Bunkerhill Health closed a $25 million Series B round led by Khosla Ventures, bringing the startup’s total funding to $55 million. Sequoia, Felicis, Optum Ventures, and Y Combinator also participated in the round.
The company operates a platform called Carebricks that deploys AI agents to manage hospital workflow bottlenecks, including long wait times, missed follow-ups, and administrative backlogs. Embedded within the platform are nine clinical algorithms that have received FDA clearance, including tools to detect silent heart valve disease and assess osteoporosis risk.
Bunkerhill has secured contracts with 15 health systems, deploying its technology at high-profile institutions like Cleveland Clinic, Mayo Clinic, and UTMB Health. At UTMB alone, 22 different Bunkerhill agents are currently active.

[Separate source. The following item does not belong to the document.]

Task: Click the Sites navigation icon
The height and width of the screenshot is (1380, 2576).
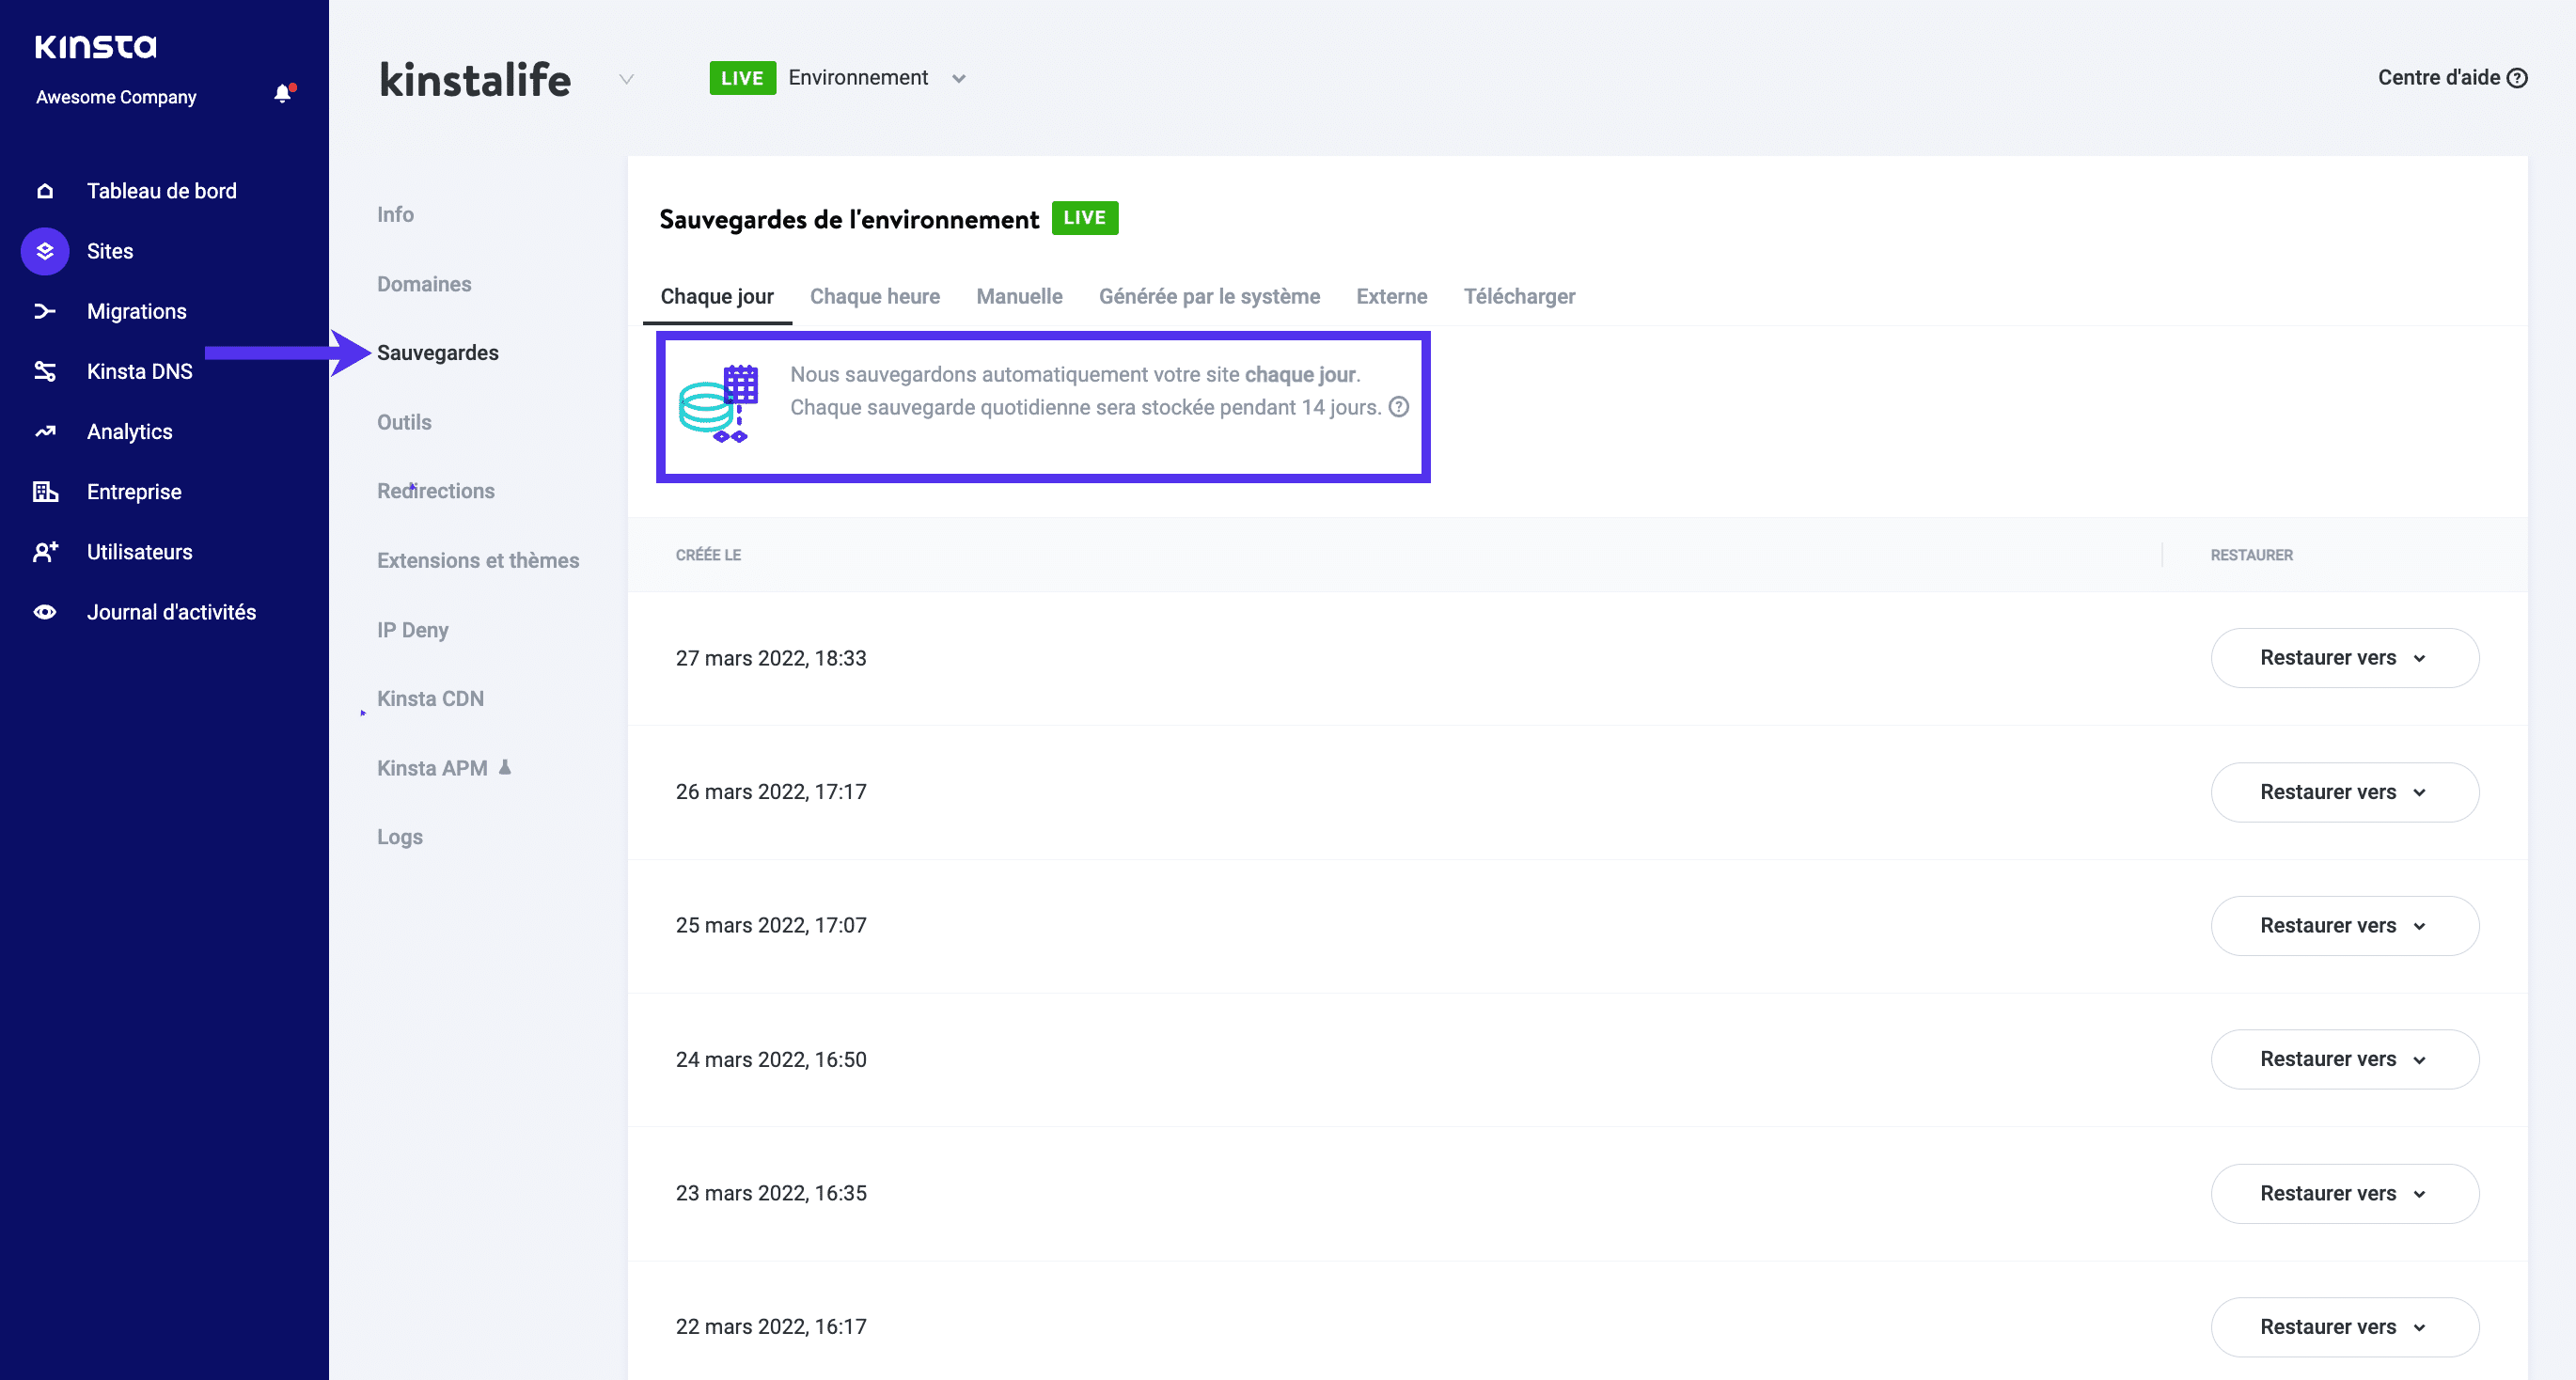Action: (44, 250)
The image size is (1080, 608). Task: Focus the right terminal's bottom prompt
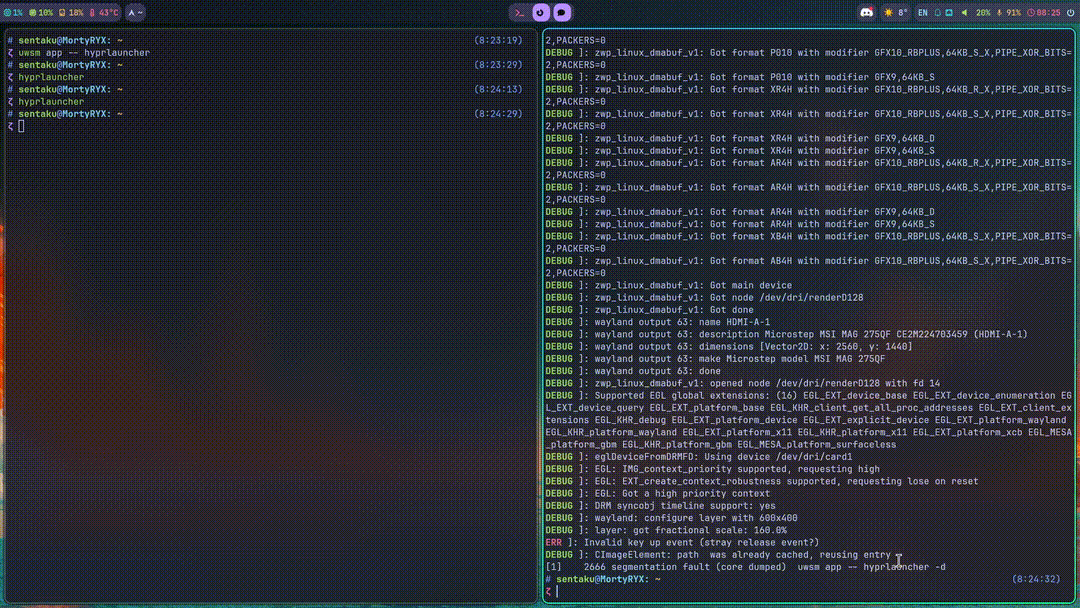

The funding round arrives during a minor tidal wave of venture capital flowing into healthcare AI administration startups. Vinod Khosla argued that the dynamic in hospital IT departments has fundamentally changed. “Software used to be a pain for hospitals,” Khosla said. “Now, every hospital system is trying to adopt AI. When you switch the words ‘AI’ from ‘software,’ everyone wants to and needs to talk about it.”
While some observers worry the market is becoming saturated with point solutions, Sequoia partner Alfred Lin framed the competition as a necessary filtering process. Lin, who led Bunkerhill’s $6.5 million seed round in 2023, compared the opportunity to past disruptive investments in regulated sectors. “Like real estate with Airbnb, or Uber and DoorDash, there’s a regulatory capture in those industries, and healthcare isn’t any different,” Lin said. “What [Bunkerhill] is trying to do across parties is hard, but it’s also undeniable that there’s opportunity to improve health outcomes.”
Bunkerhill CEO Nishith Khandwala emphasized that the company’s appeal lies in replacing a fragmented vendor landscape with a unified system. “Why should a hospital need to work with 100 different companies to solve 100 different problems?” Khandwala said. “Most companies are still solving one narrow problem, and we’ve moved past that.”
Hospital executives appear to agree with the platform approach, even as they navigate AI hype. “We may be in an AI bubble overall, but if there’s one place where the need for AI is extremely legitimate, I’d say it’s healthcare,” said Dr. Peter McCaffrey, chief AI officer at UTMB. “We don’t need superintelligence to solve our biggest problems. We need average intelligence.”